Well, before you all get your panties in a bunch over those "typical neighborhood busybodies who hate density and attend every community meeting" and turn your fate over to the 'market', I suggest...
Take a close look at the past couple months of that Paul Dorpat feature in the Times, Then and Now. Almost every week you see evidence of a once gracious city being swallowed by brutalist modernism. The 'now' pictures will be in color whereas the 'then' pictures are in b&w, but if you reverse that in your mind, the contrast makes it appear as if we had all collectively decided to embrace our inner Soviet.
Those 'neighborhood busybodies' are the ones who actually have to live with the squalor and hideous soul-destroying monoliths that a serious push for cheap housing would produce.
Your plea for 'good development' is exactly what those idealistic activists have been wanting to see. Neighborhood community councils are not a villain- they have all pretty much accepted GMA and the need to accomodate increased density. But exactly where and with what design restrictions makes the difference between a liveable city and a shithole.
When housing development exceeds potential renters looking for housing, you do NOT magically get lower or even affordable rent.
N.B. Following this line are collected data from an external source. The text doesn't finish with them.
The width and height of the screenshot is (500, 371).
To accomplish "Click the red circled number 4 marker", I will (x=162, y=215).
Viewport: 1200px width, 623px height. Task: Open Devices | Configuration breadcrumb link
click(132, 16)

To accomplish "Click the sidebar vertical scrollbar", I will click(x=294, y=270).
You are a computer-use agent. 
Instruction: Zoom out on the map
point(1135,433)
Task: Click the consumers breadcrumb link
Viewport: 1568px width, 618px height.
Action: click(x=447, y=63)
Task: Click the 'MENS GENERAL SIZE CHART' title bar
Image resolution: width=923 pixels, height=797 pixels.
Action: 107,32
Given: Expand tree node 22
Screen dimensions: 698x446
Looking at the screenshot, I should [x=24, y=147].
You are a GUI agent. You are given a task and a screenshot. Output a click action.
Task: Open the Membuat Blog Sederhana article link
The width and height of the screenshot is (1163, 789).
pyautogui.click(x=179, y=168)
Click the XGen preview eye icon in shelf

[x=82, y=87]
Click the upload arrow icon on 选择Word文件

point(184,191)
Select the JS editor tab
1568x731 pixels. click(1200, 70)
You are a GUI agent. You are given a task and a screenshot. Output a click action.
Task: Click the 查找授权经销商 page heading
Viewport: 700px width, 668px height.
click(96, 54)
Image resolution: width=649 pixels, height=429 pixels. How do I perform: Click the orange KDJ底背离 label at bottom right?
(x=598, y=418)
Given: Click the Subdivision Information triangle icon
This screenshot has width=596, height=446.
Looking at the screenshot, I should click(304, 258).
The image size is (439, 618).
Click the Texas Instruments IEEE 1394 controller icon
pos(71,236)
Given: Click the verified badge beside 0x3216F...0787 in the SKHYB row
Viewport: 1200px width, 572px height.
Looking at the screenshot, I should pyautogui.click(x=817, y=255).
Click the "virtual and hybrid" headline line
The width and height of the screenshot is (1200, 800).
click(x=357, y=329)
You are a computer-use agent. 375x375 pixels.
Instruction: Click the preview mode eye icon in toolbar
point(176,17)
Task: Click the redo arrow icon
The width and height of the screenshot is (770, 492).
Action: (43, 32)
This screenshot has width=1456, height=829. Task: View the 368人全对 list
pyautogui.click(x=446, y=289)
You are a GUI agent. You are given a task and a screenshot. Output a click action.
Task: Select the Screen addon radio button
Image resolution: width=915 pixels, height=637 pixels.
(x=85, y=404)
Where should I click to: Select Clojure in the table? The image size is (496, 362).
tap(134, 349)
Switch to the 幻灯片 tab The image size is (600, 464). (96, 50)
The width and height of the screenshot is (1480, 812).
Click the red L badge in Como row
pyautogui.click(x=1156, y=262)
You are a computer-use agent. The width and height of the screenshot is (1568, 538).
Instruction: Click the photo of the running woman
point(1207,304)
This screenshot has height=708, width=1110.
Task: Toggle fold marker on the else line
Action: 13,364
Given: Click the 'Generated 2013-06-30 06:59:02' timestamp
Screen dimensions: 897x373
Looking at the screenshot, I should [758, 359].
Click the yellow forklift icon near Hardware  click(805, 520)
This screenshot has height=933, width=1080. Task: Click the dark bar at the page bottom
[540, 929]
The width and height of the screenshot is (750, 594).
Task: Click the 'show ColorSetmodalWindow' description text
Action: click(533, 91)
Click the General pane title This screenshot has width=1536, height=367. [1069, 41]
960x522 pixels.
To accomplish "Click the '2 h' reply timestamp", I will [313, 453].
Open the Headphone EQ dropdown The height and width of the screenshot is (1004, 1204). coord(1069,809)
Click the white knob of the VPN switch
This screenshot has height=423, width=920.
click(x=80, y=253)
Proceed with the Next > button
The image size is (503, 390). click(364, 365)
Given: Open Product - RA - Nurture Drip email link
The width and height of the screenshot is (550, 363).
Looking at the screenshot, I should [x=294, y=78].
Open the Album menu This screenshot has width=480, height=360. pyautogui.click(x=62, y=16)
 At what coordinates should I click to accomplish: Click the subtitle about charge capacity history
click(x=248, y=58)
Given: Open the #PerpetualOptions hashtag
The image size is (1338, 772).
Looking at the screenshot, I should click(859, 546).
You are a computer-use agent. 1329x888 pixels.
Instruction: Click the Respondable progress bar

Nobody is saying it's magic, but it happens. We actually have empirical records of this: After a supply increased from a minor building boom 1999-2003, rents were stable to down down slightly for several years. After demand dropped dramatically in 08-09, due to fewer people looking for their own place because of the shitty economy, rents dropped sharply. The periods that coincide with steep rent increases coincide with fewer markets added to our housing stock. The rental spike of the last couple years followed a period of little new housing (due to relatively few starts during the depth of the recession). By the end of 2013, we've got a healthy number of new units coming on line, and lo and behold, rents have stopped going up! (See link below)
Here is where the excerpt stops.